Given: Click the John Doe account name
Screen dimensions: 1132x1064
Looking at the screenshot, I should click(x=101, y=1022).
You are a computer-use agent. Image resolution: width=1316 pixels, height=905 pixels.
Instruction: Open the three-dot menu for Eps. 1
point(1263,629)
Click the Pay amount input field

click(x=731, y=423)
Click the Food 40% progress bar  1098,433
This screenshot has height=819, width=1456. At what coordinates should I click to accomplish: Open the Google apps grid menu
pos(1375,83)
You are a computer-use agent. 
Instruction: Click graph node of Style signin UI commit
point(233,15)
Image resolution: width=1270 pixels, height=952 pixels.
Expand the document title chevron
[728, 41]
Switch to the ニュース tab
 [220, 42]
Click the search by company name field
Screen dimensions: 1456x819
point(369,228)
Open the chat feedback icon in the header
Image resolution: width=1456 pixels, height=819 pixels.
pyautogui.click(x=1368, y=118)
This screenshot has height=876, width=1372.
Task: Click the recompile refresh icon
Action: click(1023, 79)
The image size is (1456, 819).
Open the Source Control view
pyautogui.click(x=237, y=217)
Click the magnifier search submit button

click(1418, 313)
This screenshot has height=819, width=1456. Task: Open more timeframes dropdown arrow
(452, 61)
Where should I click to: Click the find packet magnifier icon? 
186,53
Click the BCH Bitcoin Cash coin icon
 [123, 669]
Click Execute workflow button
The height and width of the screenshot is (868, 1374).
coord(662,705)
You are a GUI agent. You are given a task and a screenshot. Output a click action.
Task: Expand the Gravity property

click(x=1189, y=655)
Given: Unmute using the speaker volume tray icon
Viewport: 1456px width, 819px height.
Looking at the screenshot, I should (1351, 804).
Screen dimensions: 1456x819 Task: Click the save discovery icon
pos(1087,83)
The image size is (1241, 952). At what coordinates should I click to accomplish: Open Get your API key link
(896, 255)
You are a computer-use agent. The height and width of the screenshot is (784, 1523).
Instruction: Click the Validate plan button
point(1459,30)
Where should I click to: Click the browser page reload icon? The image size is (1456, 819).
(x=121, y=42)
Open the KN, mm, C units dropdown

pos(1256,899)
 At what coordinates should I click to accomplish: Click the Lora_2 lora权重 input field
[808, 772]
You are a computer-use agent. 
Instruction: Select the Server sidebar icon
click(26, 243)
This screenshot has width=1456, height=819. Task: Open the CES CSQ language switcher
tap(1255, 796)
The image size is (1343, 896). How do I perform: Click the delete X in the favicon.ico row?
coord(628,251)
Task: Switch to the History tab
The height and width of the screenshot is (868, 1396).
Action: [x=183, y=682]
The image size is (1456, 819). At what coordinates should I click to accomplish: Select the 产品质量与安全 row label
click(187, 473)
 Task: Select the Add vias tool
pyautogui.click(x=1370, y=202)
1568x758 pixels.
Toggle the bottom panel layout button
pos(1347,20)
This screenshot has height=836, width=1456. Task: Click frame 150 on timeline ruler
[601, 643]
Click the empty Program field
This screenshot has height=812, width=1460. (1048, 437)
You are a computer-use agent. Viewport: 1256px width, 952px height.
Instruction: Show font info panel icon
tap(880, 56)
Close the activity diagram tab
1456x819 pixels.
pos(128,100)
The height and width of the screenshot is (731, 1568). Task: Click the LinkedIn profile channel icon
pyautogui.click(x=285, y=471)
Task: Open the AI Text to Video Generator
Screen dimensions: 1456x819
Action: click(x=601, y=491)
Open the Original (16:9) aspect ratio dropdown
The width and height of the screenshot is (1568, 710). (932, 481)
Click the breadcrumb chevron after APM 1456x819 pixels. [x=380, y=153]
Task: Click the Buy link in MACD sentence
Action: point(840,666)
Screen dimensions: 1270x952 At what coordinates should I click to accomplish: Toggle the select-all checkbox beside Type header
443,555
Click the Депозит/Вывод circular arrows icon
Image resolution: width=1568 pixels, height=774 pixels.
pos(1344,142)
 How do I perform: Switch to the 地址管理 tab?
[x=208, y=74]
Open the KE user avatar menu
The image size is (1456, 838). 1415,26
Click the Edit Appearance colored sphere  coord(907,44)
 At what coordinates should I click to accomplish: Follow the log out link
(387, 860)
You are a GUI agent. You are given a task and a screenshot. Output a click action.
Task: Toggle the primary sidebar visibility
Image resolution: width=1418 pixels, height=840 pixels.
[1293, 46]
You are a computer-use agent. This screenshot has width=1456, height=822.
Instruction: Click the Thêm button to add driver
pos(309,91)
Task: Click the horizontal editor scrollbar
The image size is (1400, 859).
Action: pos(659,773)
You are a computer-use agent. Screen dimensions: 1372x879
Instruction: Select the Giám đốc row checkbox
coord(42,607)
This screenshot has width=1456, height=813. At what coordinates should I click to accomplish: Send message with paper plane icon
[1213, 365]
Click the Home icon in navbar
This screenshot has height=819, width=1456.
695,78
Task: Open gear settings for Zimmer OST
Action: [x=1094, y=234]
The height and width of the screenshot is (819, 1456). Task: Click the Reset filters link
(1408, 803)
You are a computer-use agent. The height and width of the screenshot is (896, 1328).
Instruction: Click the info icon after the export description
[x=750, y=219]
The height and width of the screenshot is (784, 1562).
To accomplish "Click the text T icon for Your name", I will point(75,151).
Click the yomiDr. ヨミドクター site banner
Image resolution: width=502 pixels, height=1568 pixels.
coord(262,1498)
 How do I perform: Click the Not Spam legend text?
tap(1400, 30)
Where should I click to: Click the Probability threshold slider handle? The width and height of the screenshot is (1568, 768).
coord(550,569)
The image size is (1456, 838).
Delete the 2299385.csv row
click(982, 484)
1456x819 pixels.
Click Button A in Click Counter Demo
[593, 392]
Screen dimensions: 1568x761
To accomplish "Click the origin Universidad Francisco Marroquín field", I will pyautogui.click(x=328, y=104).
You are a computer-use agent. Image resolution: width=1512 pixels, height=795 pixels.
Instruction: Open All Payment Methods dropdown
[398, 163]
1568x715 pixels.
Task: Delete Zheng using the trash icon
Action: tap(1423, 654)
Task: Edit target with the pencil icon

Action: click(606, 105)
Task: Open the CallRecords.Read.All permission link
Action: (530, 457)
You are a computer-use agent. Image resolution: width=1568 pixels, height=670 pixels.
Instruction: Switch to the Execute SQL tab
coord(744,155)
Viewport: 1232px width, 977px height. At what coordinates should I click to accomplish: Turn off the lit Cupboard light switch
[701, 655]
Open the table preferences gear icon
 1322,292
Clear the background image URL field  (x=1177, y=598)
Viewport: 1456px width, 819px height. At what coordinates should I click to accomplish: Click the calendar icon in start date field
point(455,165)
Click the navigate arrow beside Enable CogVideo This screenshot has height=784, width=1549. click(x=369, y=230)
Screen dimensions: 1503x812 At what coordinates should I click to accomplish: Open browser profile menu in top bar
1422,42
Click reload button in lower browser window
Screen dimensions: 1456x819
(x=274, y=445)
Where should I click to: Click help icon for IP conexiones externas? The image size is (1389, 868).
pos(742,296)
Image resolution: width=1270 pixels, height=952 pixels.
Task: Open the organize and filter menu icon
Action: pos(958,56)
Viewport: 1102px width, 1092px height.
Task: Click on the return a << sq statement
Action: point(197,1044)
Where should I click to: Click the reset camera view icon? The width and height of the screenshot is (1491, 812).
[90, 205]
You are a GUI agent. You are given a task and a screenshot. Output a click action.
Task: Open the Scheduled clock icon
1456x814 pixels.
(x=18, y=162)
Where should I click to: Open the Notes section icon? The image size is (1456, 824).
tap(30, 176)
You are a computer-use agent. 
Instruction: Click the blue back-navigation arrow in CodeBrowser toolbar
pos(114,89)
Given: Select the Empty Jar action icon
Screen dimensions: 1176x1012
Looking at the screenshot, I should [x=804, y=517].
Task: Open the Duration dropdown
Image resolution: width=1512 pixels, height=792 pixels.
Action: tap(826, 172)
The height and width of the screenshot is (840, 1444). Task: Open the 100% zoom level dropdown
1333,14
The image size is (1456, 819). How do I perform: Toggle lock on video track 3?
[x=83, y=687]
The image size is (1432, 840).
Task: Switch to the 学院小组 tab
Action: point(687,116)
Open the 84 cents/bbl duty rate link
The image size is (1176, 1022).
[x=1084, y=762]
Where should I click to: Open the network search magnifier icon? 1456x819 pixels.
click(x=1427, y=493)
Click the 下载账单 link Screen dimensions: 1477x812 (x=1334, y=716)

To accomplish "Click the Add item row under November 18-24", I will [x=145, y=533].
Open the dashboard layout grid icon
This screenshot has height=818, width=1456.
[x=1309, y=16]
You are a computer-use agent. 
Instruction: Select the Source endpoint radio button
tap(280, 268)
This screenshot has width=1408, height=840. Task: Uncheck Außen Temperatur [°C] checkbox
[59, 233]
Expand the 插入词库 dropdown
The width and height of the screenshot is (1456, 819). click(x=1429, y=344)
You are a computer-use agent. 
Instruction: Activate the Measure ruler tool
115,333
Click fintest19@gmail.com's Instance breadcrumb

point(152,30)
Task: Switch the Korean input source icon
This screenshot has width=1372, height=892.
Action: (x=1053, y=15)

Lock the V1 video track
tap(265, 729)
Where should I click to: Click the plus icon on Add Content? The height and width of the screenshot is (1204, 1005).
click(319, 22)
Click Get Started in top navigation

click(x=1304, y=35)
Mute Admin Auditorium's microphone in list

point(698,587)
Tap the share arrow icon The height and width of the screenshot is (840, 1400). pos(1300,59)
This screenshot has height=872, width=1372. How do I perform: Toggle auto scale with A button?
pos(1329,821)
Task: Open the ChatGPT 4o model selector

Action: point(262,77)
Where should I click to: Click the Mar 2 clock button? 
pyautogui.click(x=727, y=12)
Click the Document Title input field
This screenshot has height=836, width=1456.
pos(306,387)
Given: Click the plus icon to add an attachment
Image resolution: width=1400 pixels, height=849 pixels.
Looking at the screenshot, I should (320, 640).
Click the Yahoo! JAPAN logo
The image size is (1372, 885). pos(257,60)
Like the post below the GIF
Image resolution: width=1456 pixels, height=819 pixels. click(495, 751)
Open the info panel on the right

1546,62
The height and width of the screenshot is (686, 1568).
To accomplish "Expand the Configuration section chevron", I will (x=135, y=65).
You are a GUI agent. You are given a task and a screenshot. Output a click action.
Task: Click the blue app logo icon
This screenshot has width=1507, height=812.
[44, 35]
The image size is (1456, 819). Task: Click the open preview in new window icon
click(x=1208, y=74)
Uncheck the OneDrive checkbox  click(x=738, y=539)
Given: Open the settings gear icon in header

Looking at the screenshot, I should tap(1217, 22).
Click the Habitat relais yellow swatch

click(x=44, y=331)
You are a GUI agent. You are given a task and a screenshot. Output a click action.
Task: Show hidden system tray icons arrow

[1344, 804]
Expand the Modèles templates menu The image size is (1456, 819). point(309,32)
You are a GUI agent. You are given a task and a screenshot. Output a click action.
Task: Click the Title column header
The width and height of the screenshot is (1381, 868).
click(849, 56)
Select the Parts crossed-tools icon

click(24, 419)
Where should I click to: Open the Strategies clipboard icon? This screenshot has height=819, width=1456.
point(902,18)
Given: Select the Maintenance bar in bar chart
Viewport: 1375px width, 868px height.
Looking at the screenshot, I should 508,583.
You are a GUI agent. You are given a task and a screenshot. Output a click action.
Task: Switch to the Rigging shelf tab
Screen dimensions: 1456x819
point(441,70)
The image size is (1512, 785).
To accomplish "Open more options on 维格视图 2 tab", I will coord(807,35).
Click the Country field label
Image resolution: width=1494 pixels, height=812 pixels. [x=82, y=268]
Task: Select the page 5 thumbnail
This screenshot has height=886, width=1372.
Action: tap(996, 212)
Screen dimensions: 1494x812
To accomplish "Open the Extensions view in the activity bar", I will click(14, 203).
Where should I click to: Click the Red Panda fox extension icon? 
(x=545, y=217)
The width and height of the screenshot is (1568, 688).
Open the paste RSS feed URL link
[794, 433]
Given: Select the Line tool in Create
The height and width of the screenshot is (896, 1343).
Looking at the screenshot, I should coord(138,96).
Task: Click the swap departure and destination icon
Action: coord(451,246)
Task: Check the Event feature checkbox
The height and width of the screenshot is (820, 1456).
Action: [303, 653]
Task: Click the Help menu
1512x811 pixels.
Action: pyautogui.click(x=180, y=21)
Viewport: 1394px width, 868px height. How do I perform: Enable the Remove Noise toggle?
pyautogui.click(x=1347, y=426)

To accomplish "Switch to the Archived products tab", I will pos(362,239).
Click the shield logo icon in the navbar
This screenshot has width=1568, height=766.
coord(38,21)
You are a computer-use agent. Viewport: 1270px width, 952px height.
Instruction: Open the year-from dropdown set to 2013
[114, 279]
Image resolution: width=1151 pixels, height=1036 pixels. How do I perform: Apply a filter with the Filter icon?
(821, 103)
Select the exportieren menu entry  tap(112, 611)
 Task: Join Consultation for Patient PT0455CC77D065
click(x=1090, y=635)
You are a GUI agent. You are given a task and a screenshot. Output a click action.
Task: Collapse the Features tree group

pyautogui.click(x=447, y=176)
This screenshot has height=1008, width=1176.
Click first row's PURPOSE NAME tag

____________

● Brief:
Copy out every line of the data where the word "activity" occurs.

● Answer below:
Close the activity diagram tab
To accomplish "Open the Extensions view in the activity bar", I will click(14, 203).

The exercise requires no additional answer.